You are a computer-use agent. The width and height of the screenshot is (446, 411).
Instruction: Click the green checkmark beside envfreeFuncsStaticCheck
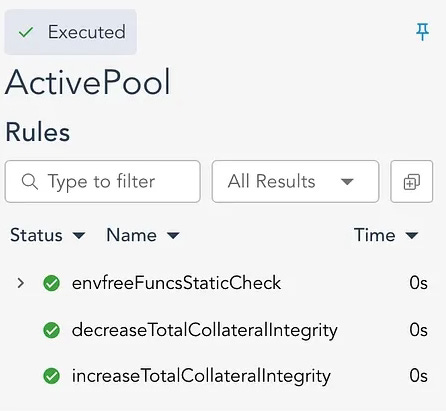click(x=52, y=283)
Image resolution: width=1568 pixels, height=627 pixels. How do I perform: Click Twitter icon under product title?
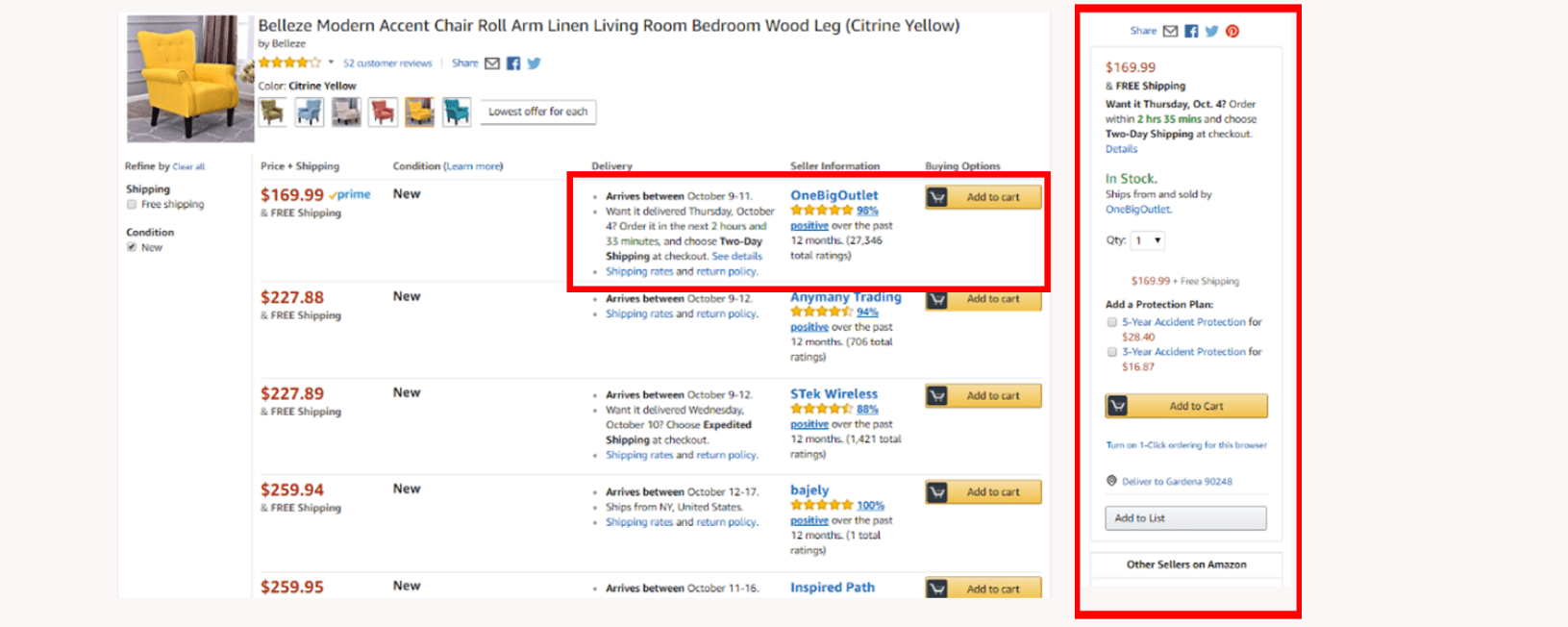point(534,63)
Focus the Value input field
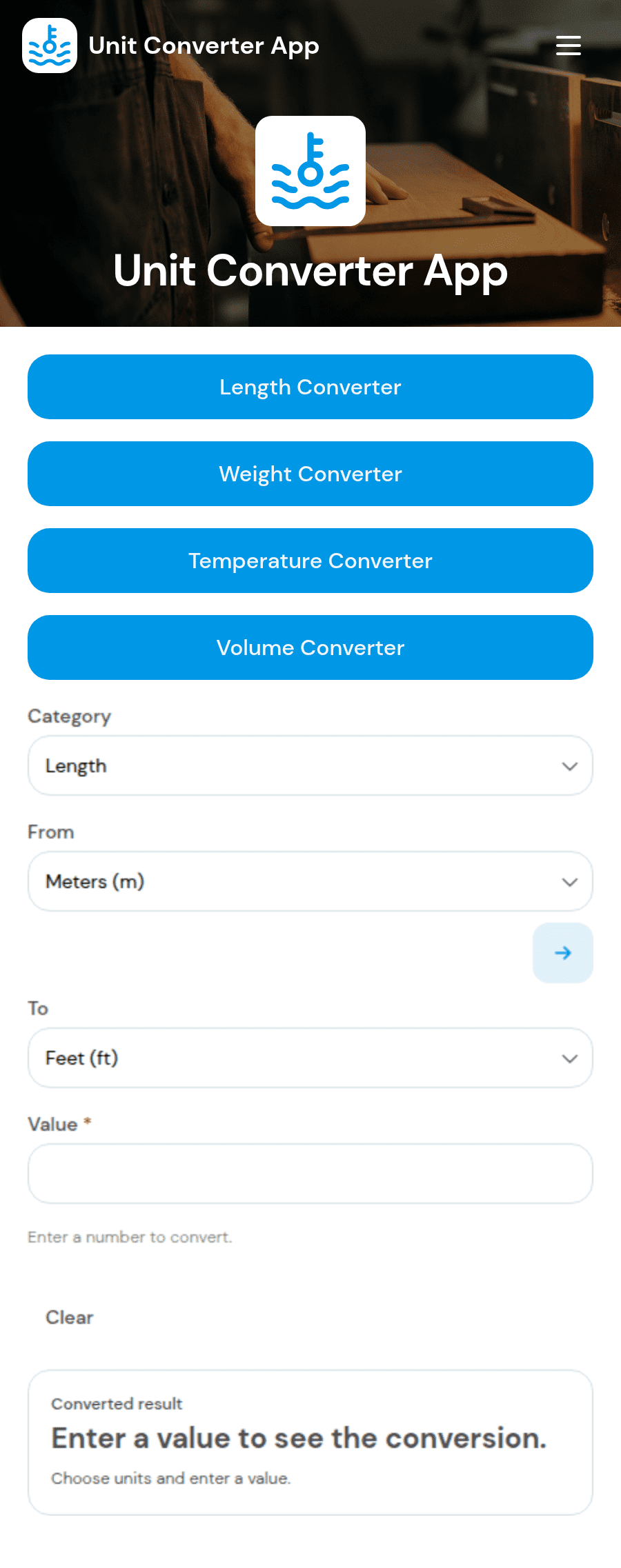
• • • • •
Your assignment: Please give the records above again exactly as they stand, with no pictures.

Answer for the task:
You are a computer-use agent. The width and height of the screenshot is (446, 411).
Instruction: Click the green checkmark beside envfreeFuncsStaticCheck
click(x=52, y=283)
Image resolution: width=1568 pixels, height=627 pixels. How do I perform: Click Twitter icon under product title?
point(534,63)
Focus the Value input field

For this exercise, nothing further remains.